▶ [EXTRACT PROVIDED]
□ □ □ □

F1 is yet to reveal even a provisional calendar for next season but the return of a race in Kyalami in 2023 had long been a target as the championship continued its global expansion.

At the same time, classic venue Spa – host of 54 grands prix – looked set to controversially drop off the calendar as the number of European races diminishes to make room for new ones.

Stefano Domenicali, F1 CEO, travelled to Kyalami to meet with the prospective race promoter after June’s Azerbaijan Grand Prix and the hope was that the race could be held in April next year.

However, as negotiations have dragged on, it is understood that the chances of Kyalami being ready for 2023 are extremely slim and the South African GP will need to wait until 2024 at the earliest.

South African GP F1 contender Kyalami

“I always say we want to have a race in Africa, and today the most likely place to have a race in Africa is South Africa,” said Domenicali this week.

□ □ □ □

▶ [SUPPLIED INFORMATION]
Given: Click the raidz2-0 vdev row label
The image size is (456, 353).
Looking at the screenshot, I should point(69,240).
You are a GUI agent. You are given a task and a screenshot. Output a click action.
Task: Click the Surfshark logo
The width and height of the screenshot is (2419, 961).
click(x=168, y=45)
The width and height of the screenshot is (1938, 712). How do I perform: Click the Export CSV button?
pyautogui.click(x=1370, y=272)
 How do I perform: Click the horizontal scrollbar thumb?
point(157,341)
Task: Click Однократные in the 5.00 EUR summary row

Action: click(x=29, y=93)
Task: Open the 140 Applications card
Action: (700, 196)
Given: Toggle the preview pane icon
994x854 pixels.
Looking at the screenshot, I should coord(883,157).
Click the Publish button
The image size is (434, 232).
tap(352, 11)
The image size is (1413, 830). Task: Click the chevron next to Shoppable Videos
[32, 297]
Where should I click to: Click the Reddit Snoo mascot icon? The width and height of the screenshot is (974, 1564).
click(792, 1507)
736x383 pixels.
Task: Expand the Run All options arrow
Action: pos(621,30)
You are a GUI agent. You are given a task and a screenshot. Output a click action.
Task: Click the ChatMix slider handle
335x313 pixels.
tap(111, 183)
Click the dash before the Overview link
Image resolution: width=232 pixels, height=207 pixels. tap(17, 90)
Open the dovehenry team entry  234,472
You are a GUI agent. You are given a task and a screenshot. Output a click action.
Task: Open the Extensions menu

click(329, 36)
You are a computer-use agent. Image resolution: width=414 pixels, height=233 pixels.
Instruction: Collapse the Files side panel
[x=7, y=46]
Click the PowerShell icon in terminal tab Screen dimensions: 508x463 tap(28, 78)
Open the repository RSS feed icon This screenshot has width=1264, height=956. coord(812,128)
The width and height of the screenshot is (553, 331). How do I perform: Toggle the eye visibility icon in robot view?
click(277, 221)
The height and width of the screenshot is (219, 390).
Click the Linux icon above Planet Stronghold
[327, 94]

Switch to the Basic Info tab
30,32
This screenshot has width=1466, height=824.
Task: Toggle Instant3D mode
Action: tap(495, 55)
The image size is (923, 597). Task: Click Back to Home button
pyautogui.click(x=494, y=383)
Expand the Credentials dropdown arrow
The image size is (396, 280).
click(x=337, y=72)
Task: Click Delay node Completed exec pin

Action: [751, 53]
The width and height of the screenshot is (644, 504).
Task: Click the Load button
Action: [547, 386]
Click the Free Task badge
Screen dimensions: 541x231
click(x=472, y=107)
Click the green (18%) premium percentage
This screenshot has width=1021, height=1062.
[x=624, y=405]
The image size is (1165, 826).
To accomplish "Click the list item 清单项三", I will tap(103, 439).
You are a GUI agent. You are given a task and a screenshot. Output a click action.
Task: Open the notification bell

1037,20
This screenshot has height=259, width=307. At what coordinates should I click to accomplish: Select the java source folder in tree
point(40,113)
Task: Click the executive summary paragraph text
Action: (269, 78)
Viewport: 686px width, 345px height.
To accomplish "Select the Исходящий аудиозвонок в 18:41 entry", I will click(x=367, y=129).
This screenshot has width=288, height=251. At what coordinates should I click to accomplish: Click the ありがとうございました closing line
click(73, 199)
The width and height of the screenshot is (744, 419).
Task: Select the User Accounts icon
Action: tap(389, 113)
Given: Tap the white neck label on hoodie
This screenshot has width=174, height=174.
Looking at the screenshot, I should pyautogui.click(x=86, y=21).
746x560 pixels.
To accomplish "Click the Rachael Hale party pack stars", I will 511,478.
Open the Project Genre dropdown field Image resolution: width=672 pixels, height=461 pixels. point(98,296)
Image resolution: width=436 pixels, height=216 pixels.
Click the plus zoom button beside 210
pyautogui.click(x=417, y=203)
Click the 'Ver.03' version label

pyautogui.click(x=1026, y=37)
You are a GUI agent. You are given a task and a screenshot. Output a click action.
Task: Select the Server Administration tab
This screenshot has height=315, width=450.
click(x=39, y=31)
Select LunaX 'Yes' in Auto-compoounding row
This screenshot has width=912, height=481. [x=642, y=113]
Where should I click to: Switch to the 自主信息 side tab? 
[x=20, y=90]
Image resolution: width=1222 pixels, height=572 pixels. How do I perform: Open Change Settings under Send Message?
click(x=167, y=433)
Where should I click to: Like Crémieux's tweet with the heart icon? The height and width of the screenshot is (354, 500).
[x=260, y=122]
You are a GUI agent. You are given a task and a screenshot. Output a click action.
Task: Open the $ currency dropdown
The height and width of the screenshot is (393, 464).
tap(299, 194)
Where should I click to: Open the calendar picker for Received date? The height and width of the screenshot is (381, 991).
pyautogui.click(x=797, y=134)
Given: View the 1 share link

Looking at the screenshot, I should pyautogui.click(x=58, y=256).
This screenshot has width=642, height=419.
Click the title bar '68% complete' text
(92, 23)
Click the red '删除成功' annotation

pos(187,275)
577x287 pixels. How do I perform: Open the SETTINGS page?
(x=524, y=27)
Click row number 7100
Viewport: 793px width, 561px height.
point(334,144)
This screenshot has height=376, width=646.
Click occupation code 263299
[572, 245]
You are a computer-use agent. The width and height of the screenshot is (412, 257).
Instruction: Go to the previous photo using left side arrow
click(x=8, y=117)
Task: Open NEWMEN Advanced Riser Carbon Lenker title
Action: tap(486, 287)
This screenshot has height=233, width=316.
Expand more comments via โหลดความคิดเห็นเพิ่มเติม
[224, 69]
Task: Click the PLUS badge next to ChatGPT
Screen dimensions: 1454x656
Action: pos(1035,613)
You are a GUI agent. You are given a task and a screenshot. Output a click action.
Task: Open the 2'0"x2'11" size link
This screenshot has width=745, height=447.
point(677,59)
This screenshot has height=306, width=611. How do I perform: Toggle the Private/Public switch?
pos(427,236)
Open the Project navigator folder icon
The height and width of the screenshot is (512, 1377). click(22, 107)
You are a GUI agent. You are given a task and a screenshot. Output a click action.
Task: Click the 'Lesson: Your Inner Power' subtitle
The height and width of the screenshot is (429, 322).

□ □ □ □

▶ [PROBLEMS AND TASKS]
**a.** List each distinct place name that appears in the F1 calendar text, including any that form part of a race's name.
**b.** Transcribe the part of the F1 calendar text that opens with the words containing "At the same" and closes with "at the earliest.".

▶ [SOLUTIONS BY TASK]
**a.** Kyalami, Spa, Azerbaijan, Africa, South Africa

**b.**
At the same time, classic venue Spa – host of 54 grands prix – looked set to controversially drop off the calendar as the number of European races diminishes to make room for new ones.

Stefano Domenicali, F1 CEO, travelled to Kyalami to meet with the prospective race promoter after June’s Azerbaijan Grand Prix and the hope was that the race could be held in April next year.

However, as negotiations have dragged on, it is understood that the chances of Kyalami being ready for 2023 are extremely slim and the South African GP will need to wait until 2024 at the earliest.